"Cherries," a short poem with many different meanings, is written by Lucien Stryk whom is known for his own poetry and translations of Japanese poetry. Stryk's poetry shows diverse topics, politics, and themes about humanity very frequently in his poems (Stryk 427). "Cherries," follows this pattern as it seems to talk and show an idea about how people act around the world. "Cherries" also brings into light some social problems through the mentality of the speaker.
"Cherries" can symbolize to me the course of life, the ending and the beginning. In the poem Stryk finds ways to express many different themes through his usage of the word cherries. Since cherries are red, they can represent the passion, the anger, the desire, and the danger. "One by one I lift them to my mouth, slowly break their skin," this line refers to choosing only the best and rejecting anything else (Stryk, line 9). That theme is representative of the greed many people in the world face. Needing to have the absolute best is never a true necessity, however it seems that in the world people often think it is. There are a lot of different thoughts that confirm what Stryk is trying to say about cherries. The word on title, "Cherries," is not necessarily a static image.

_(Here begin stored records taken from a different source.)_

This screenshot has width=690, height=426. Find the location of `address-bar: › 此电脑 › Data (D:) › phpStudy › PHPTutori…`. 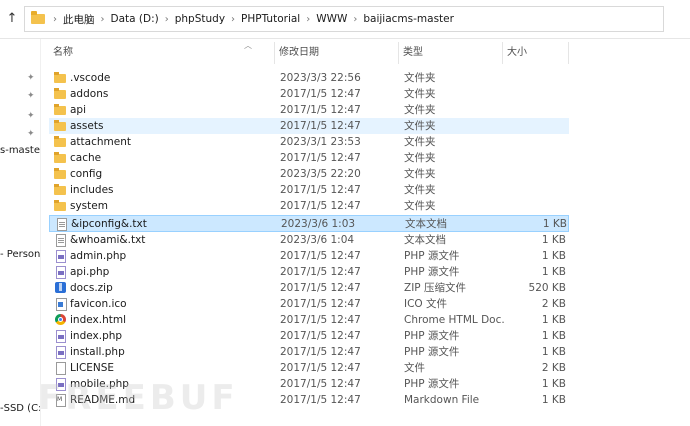

address-bar: › 此电脑 › Data (D:) › phpStudy › PHPTutori… is located at coordinates (344, 19).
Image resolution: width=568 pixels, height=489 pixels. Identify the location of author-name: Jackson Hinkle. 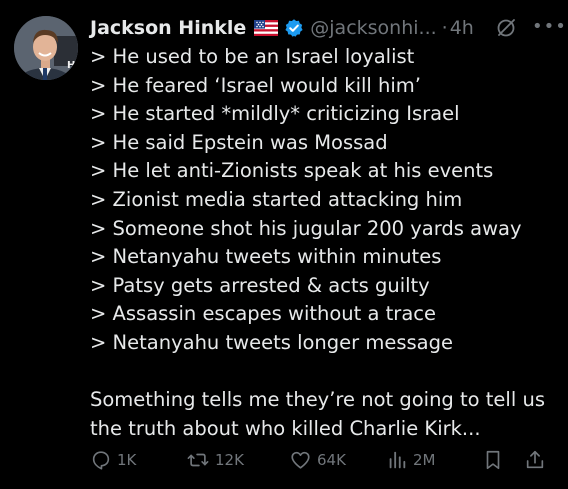
(168, 28).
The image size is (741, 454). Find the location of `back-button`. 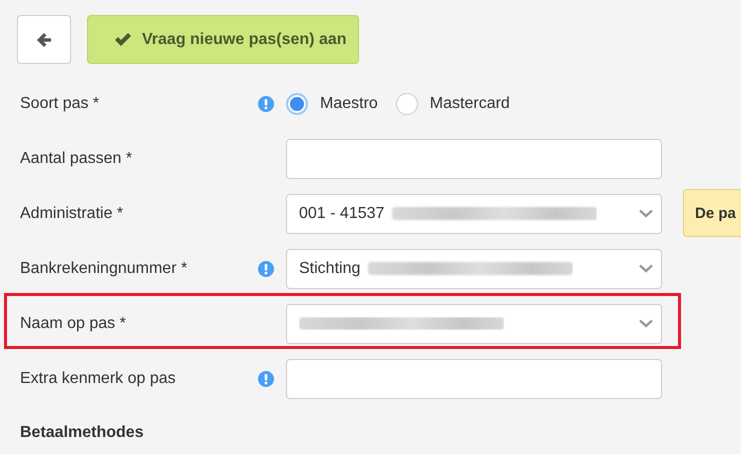

back-button is located at coordinates (44, 40).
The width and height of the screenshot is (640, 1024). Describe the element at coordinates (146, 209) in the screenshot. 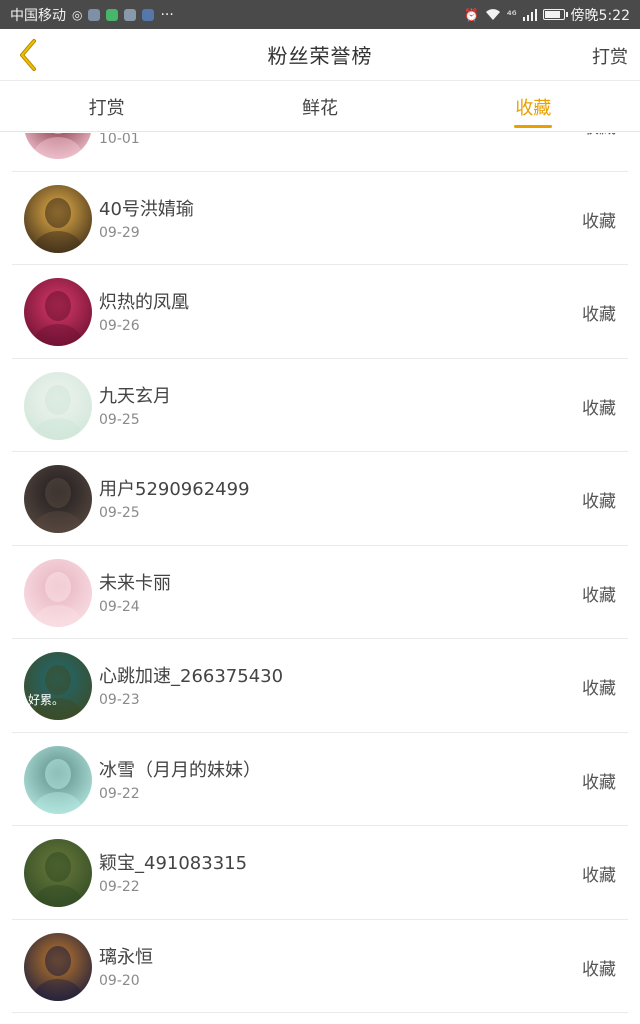

I see `user-name: 40号洪婧瑜` at that location.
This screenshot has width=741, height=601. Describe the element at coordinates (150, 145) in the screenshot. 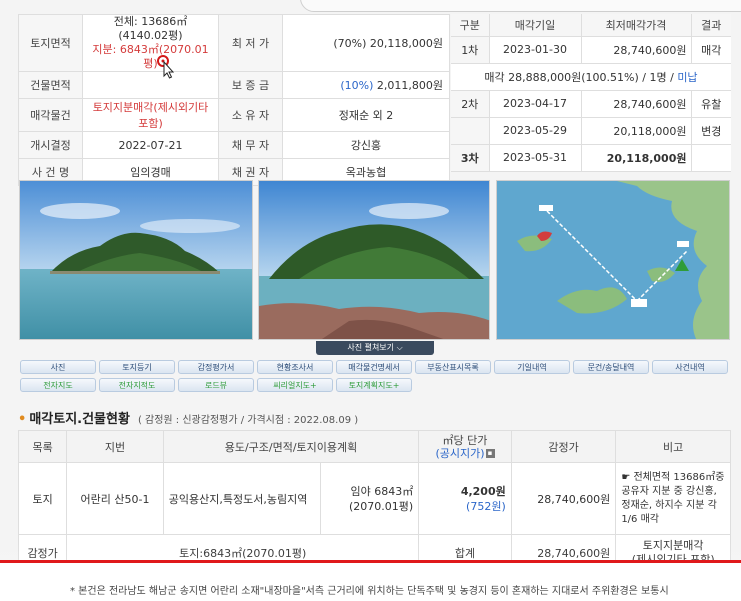

I see `decision-value: 2022-07-21` at that location.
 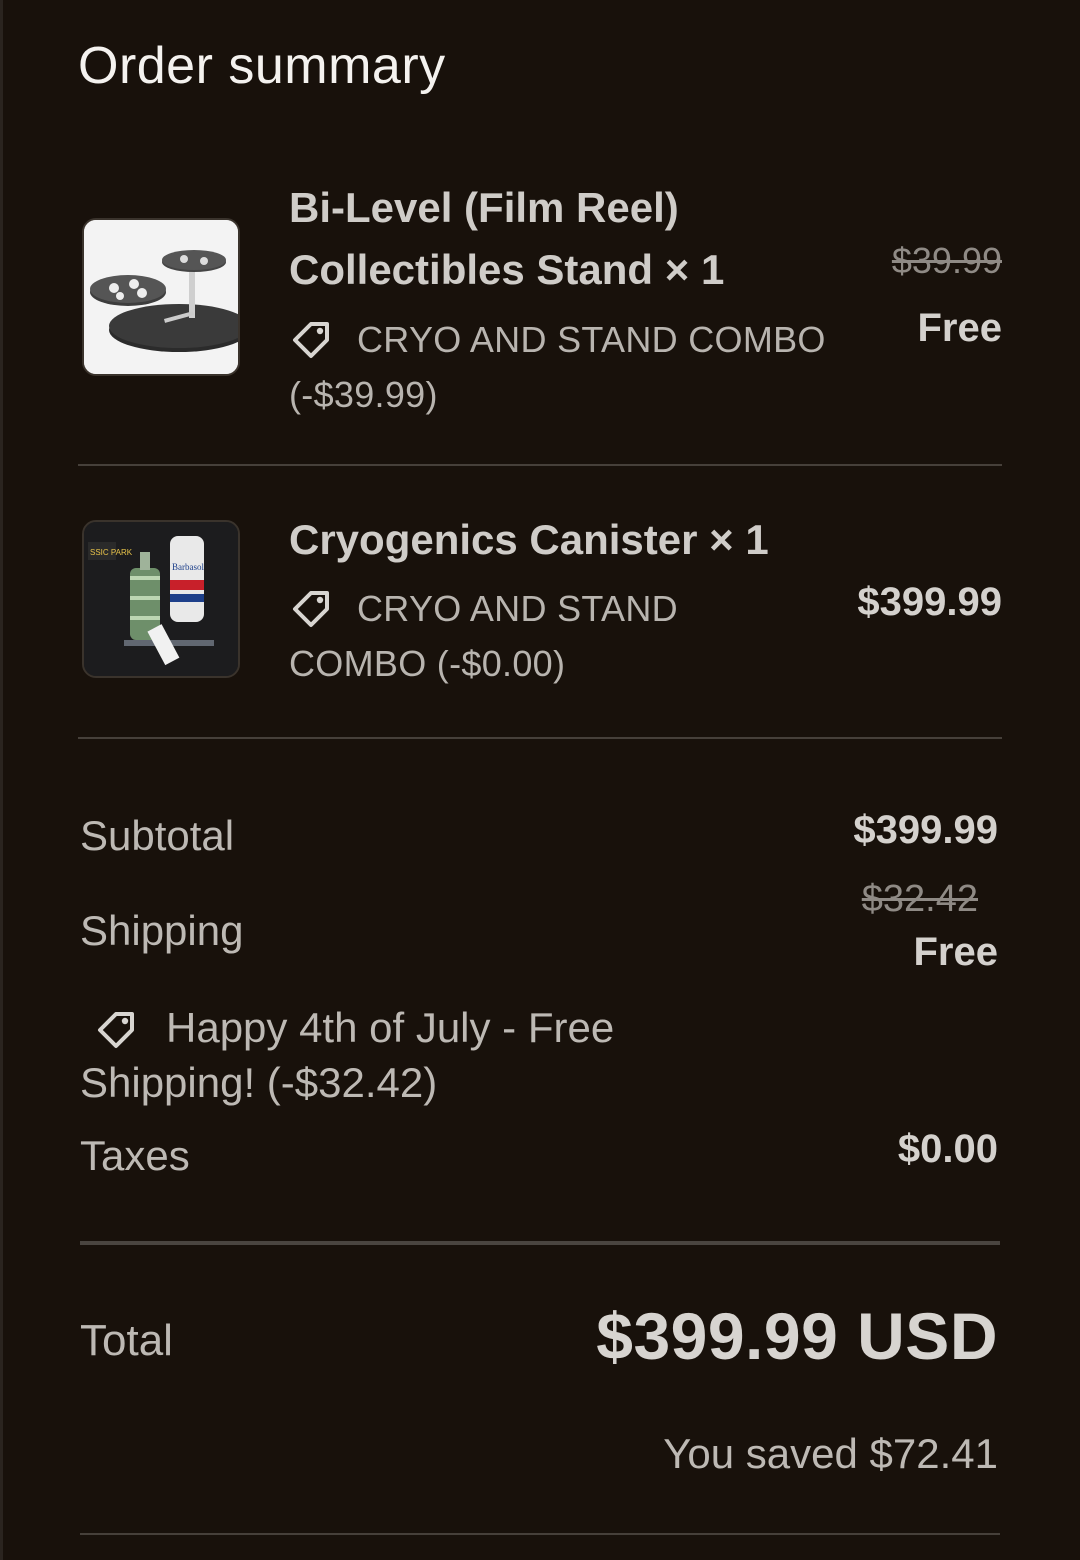 I want to click on film-reel-stand-illustration, so click(x=161, y=297).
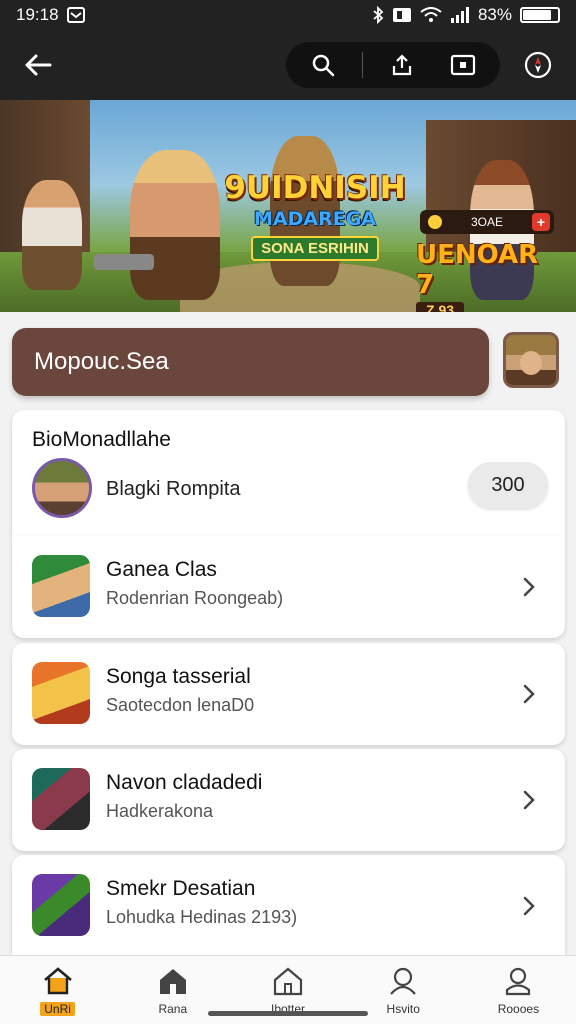 The height and width of the screenshot is (1024, 576). I want to click on cast-icon, so click(464, 65).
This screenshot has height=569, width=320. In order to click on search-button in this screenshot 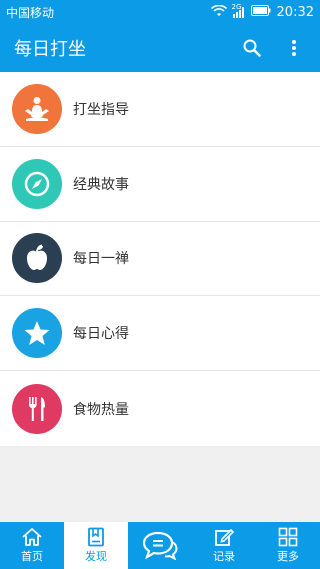, I will do `click(252, 48)`.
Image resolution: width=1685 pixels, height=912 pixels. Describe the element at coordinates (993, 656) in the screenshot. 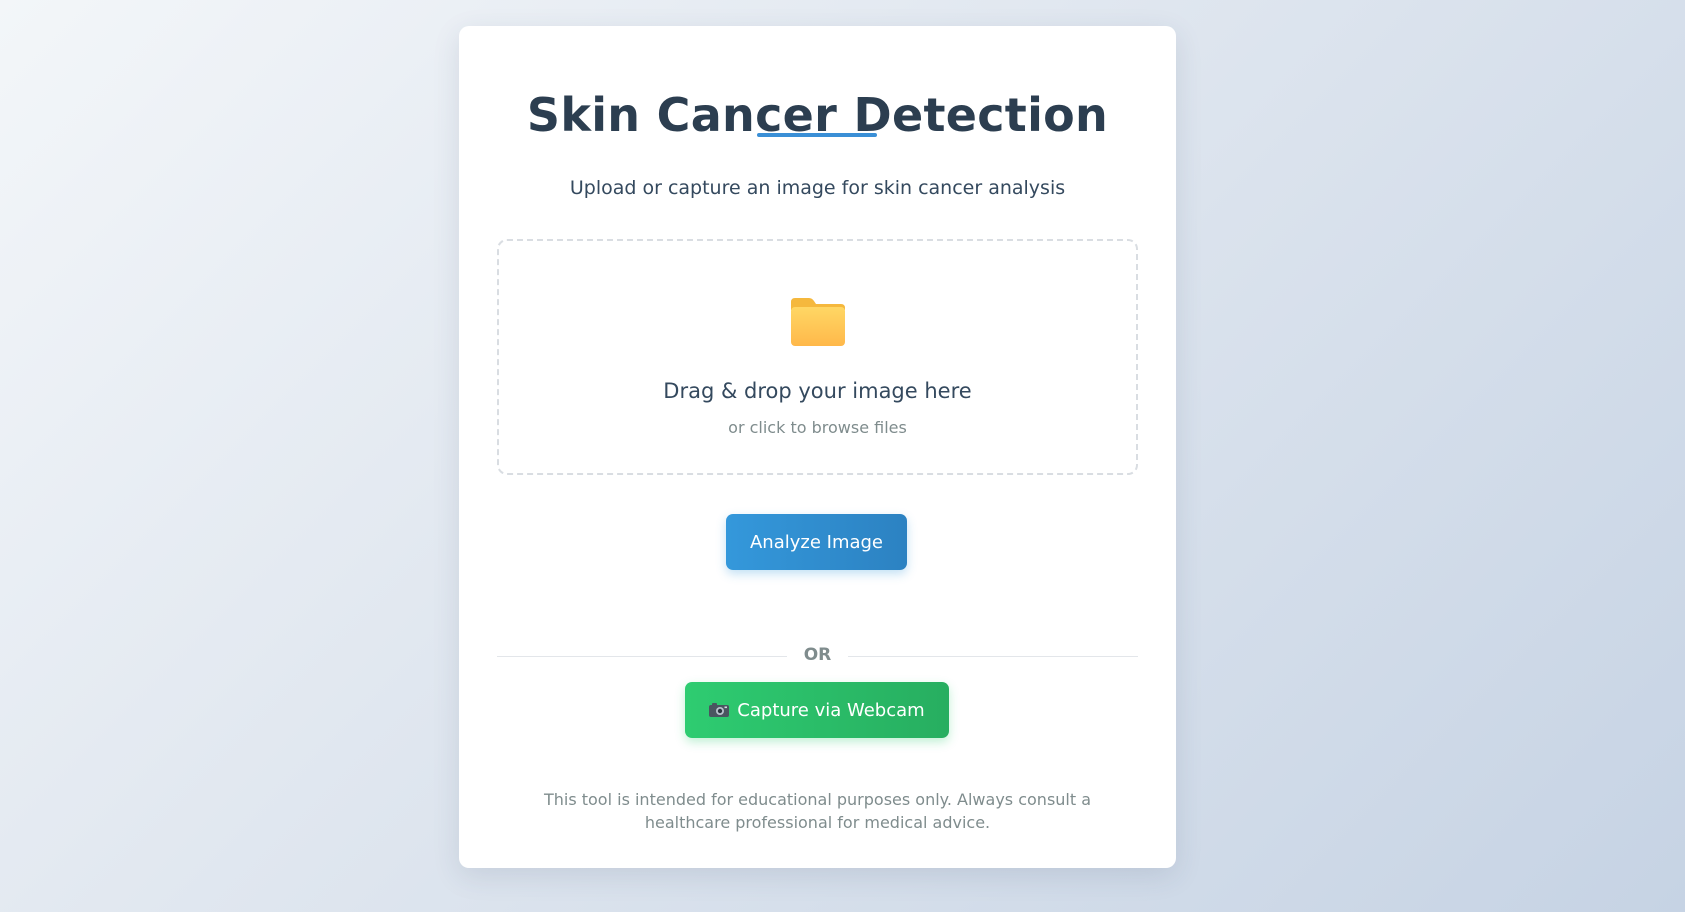

I see `divider-line-right` at that location.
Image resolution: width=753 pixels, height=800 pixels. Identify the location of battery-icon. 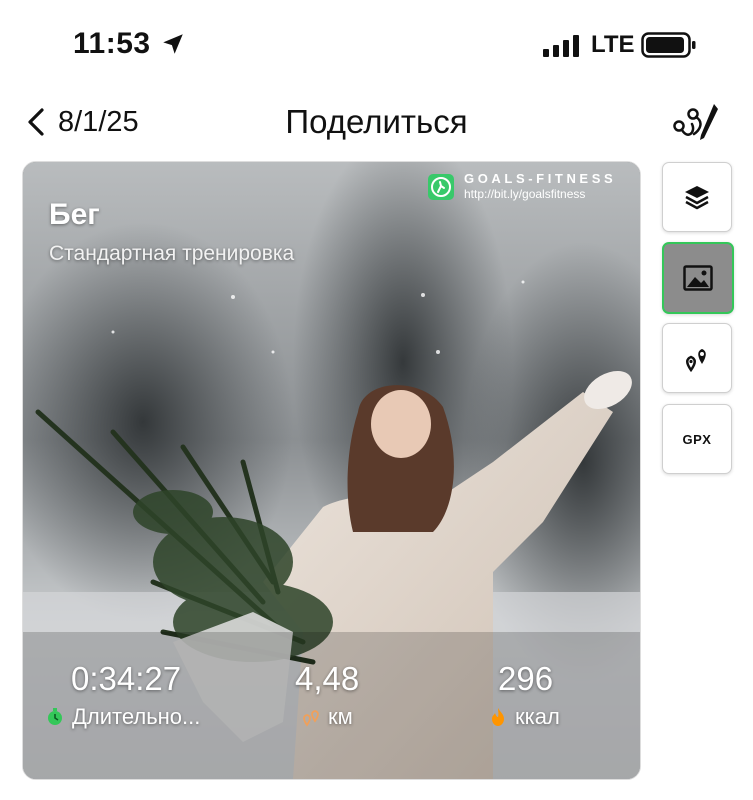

The speaker is very strong and delivers emotion with his words. Greed is the biggest feeling he expresses. Despite being aware of the suffering of others, he cannot share with them his bag of cherries. He says he has more than enough, but his hunger for more is an addiction. His gluttony to the plight of others is the result of his greed. His actions provide a destructive nature that has an effect in all levels of society. His action shows how cheap he can find his happiness, at the expense of others (Stryk, line 1-2). Stating that his happiness must last forever, (Stryk, line 19), Stryk ensures that the actions of the speaker's own selfish greed will be permanent.